Just like washing your hands, patching your software and checking occasionally to make sure it's not doing something stupid is, in fact, critically important.
We called it "computer virus" for a reason. This stuff is just part of the environment. We yell at people for not vaccinating, we condemn people who are not wearing mask and follow social distancing protocols.
Also, if we call this cyber terrorism, we also have to call the NSA and similar terrorist organisations and shut them down: they find vulnerabilities and keep them secret to use them themselves, and they buy exploits, funnelling money into the black market. Just imagines: a hospital shuts down after being hit by an exploit, that was developed with NSA money and they didn't tell the public about.

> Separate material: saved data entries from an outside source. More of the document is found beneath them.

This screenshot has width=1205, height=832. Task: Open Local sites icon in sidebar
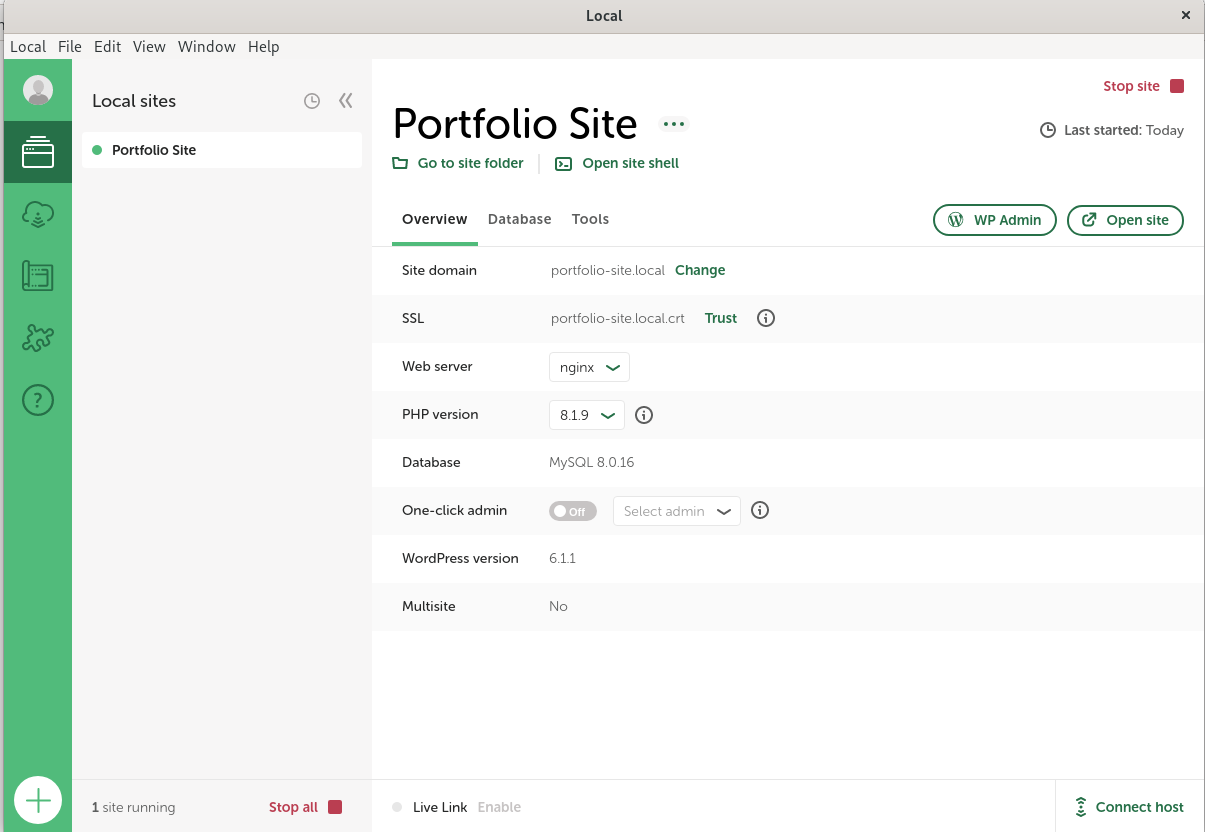38,152
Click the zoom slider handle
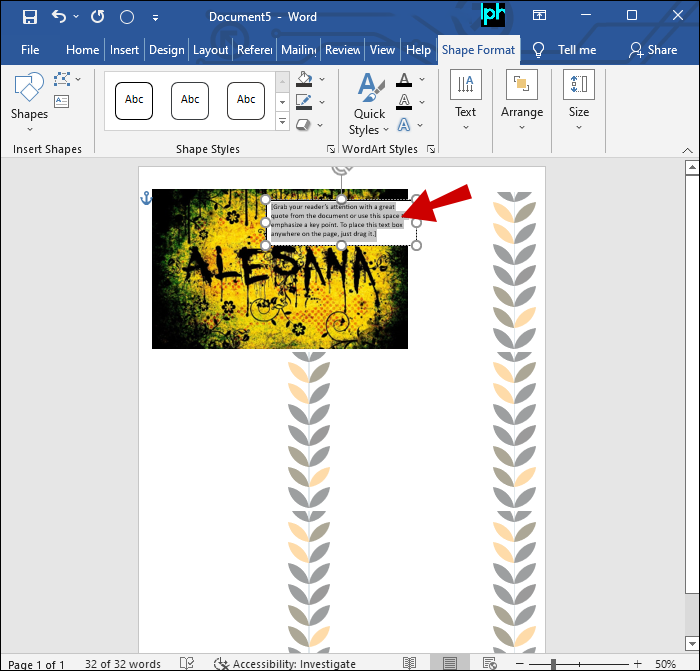The image size is (700, 671). coord(553,664)
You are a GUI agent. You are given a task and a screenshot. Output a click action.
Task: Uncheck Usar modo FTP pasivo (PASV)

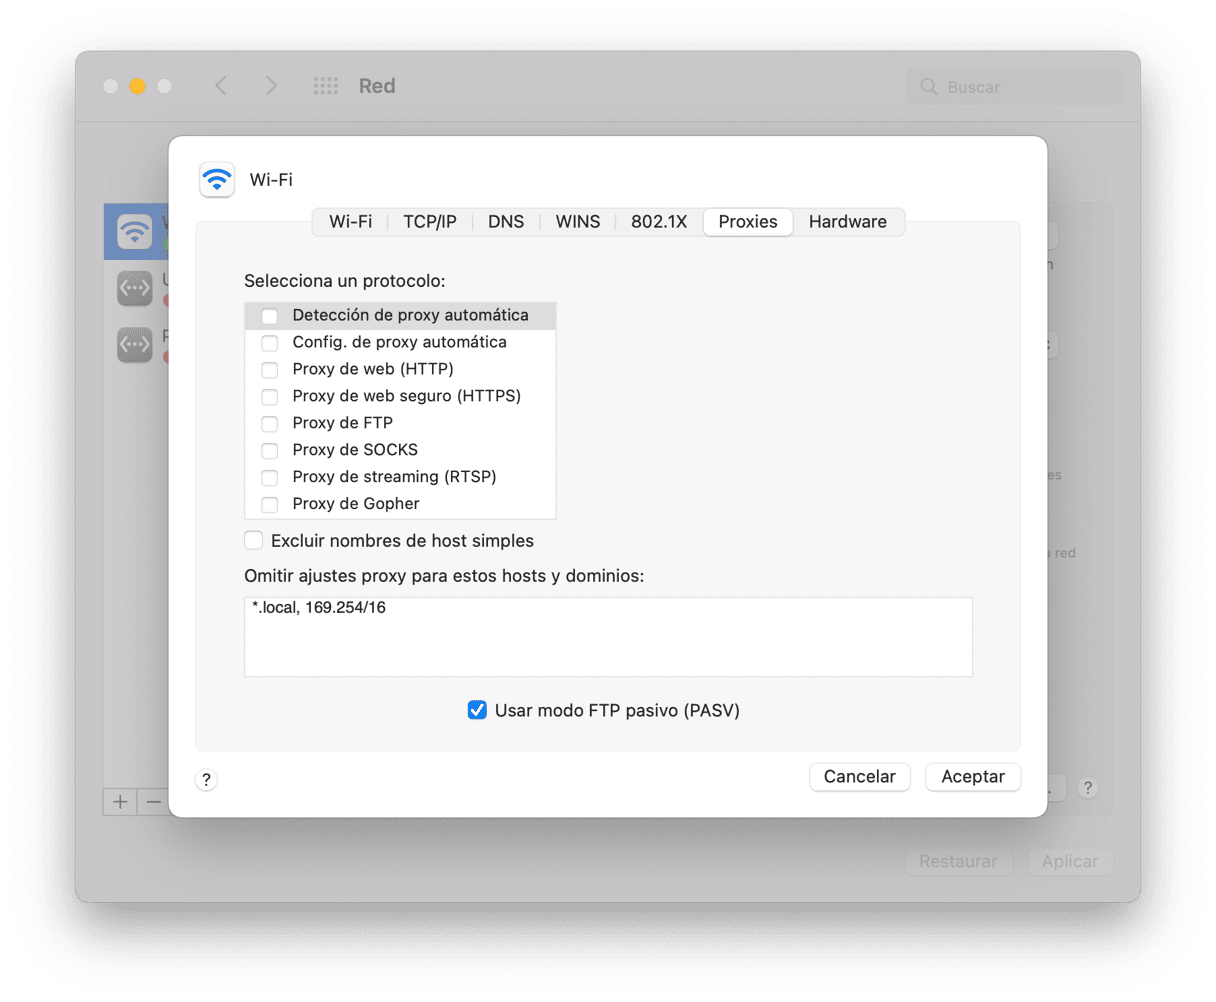(x=477, y=711)

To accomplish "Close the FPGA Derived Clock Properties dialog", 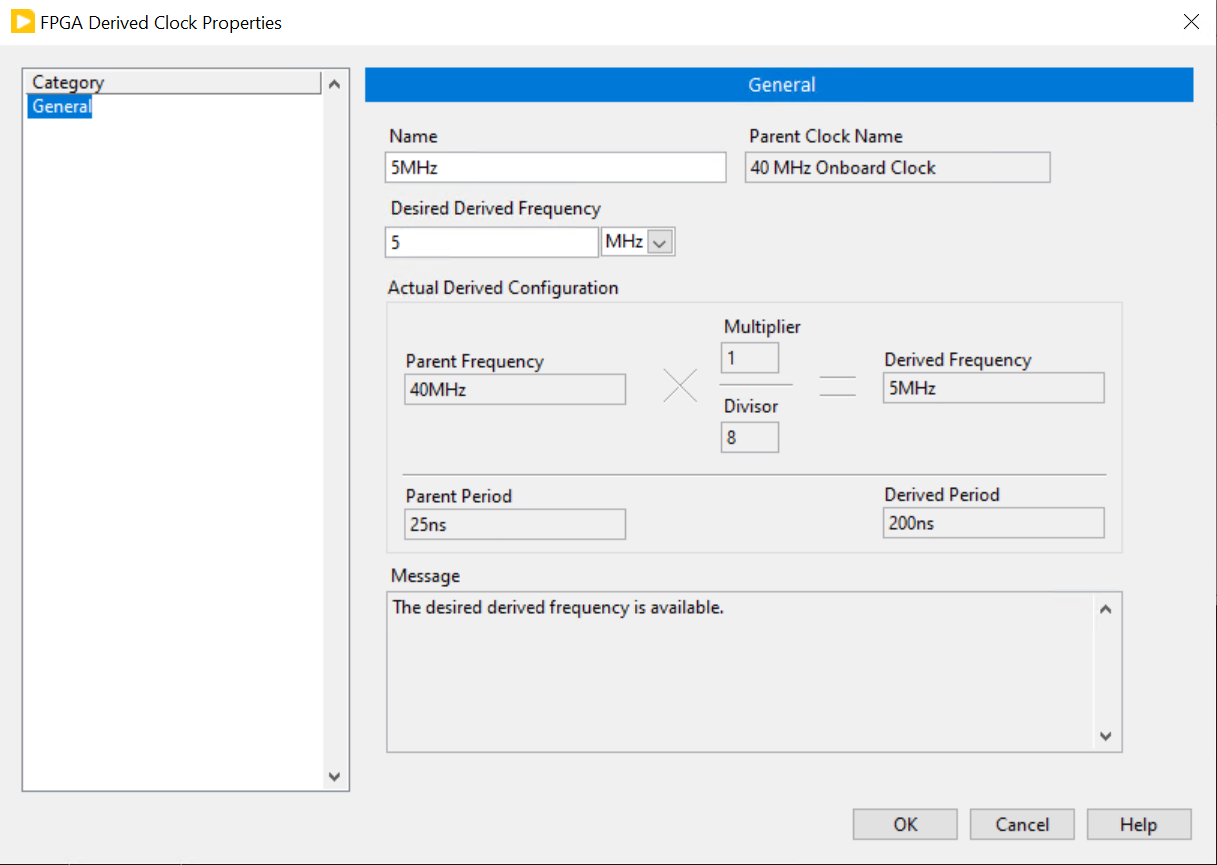I will 1190,22.
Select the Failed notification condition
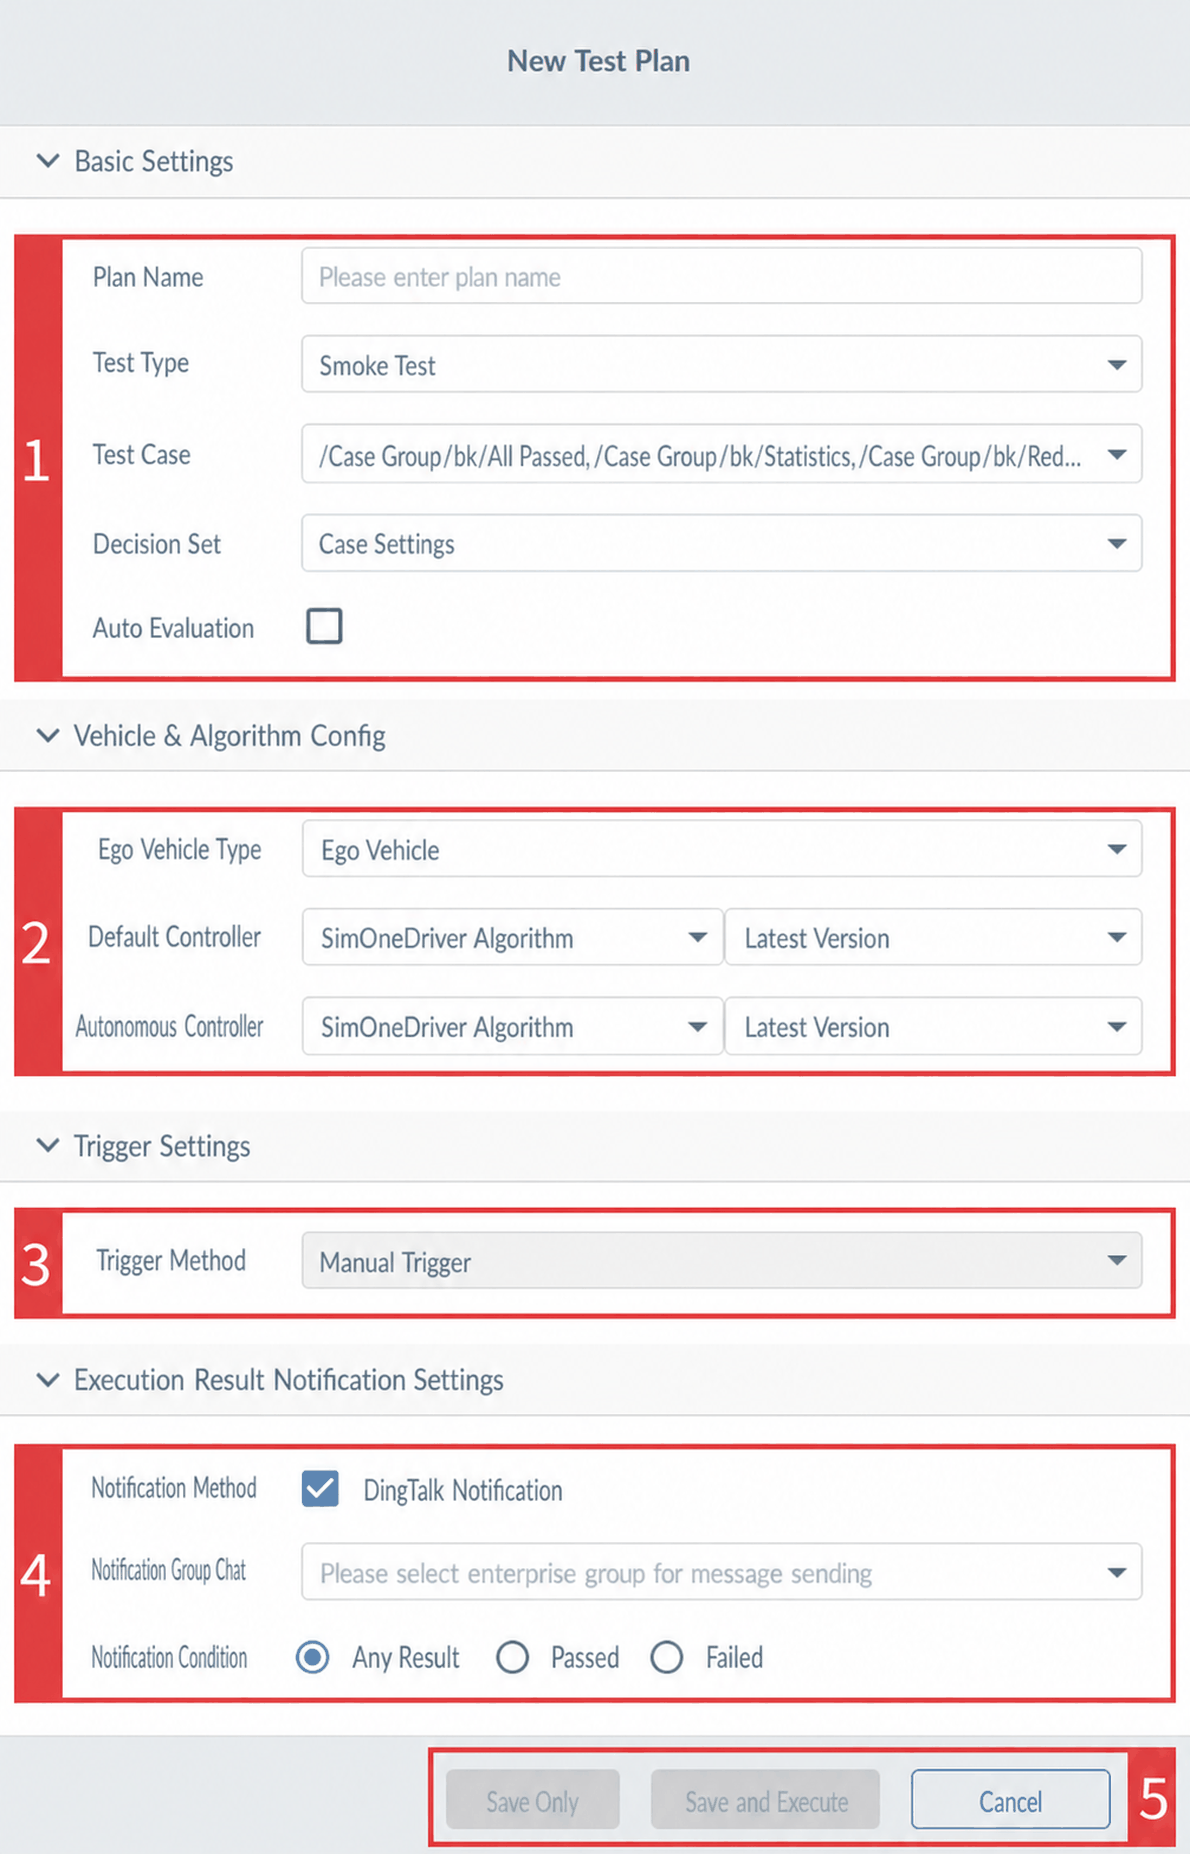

Technical staff needs resources from management and may own/inherit a well-organized network or a complete clusterf*ck depending on the organization.
Management deploys resources to a level to not annoy owners / investors. This level is influenced by external forces, like regulation.
So regulators need to step their game way up, but are also time & resource-constrained. How do regulators pull the needed resources? Tax money.
How to justify tax money? Have a public that is informed of the danger and criticality of having hospitals operated in the way they are right now.
This is of course a big simplification, but the chain goes much further than just "IT that doesn't patch."
Nobody can claim not to know about the problem.
Sure, storage use would go up, but is this even a problem? I would assume most files are write-once, and there could be sensible exceptions made for the files that update frequently.
Storage servers/SANs will have snapshot capability but it takes a long time to roll back and bring things back up. Also, a lot of companies don't plan for the fact that restoring that snapshot effectively doubles the required amount of storage.
I've heard of storage vendors sending huge amounts of new shelves of disk to customers so they have enough space to expand their snapshots.
They pointed out their MRI machine depended on an Windows Server 2K3 machine, which they didn't patch, networked on the corporate network (to access/transmit results). I asked why they couldn't patch or upgrade it, to which they responded:
> "Every time we change patch or change the software configuration we need to have it re-certified before we can use it on a patient, and that takes months and $10,000's"
I really hope we'll see some movement in the health security space, maybe leveraging SDN/Micro-segmentation or Identity-Aware-Proxy software like Hashicorp Boundary, but these aren't (really) zero-cost and add friction/delays to accessing the information you need about your patient... Time will tell.
And I can't really agree with everyone solely blaming the attackers. Bad people exist. You don't leave your front door wide open when you leave your house either and then act all surprised if you get robbed. I don't really let "don't blame the victim" count here. A malware attack is not like a natural disaster that just happens. Don't build your house on quicksand.
Maybe it's actually good this happens now and that it's "just" ransomware. Because maybe it raises awareness and leads to better security. Next time it might be a coordinated attack by a state actor that doesn't just have money on their mind.
They're still treat like Demi G-ds and can and do demand password-less access since they can not be bothered with anything that is not billable, err, in the patient's best interest.
The amount of unpatched crappola, the self bought software, of alternative inbound connectivity and hugely expensive machines from well known vendors without even the slightest form of IT security is mind boggling.
Add to that the horrendous state of "digital health" which is in its core based on standards like HL7, makes me 100& sure that what we are seeing now it just the humble beginnings.
Here's an introduction to our ransomware report: https://youtu.be/2yDqp34JN9k
If any hospital CISO and/or IT admin would like a three month free trial - even just to get over the current attacks - please reach out.
EDIT: turns out lack of sleep is bad, mmmkay? Misread the title.
It says, "Oregon hospital shuts down computer system", not "Oregon hospital shuts down", so the title is not at odds with the content.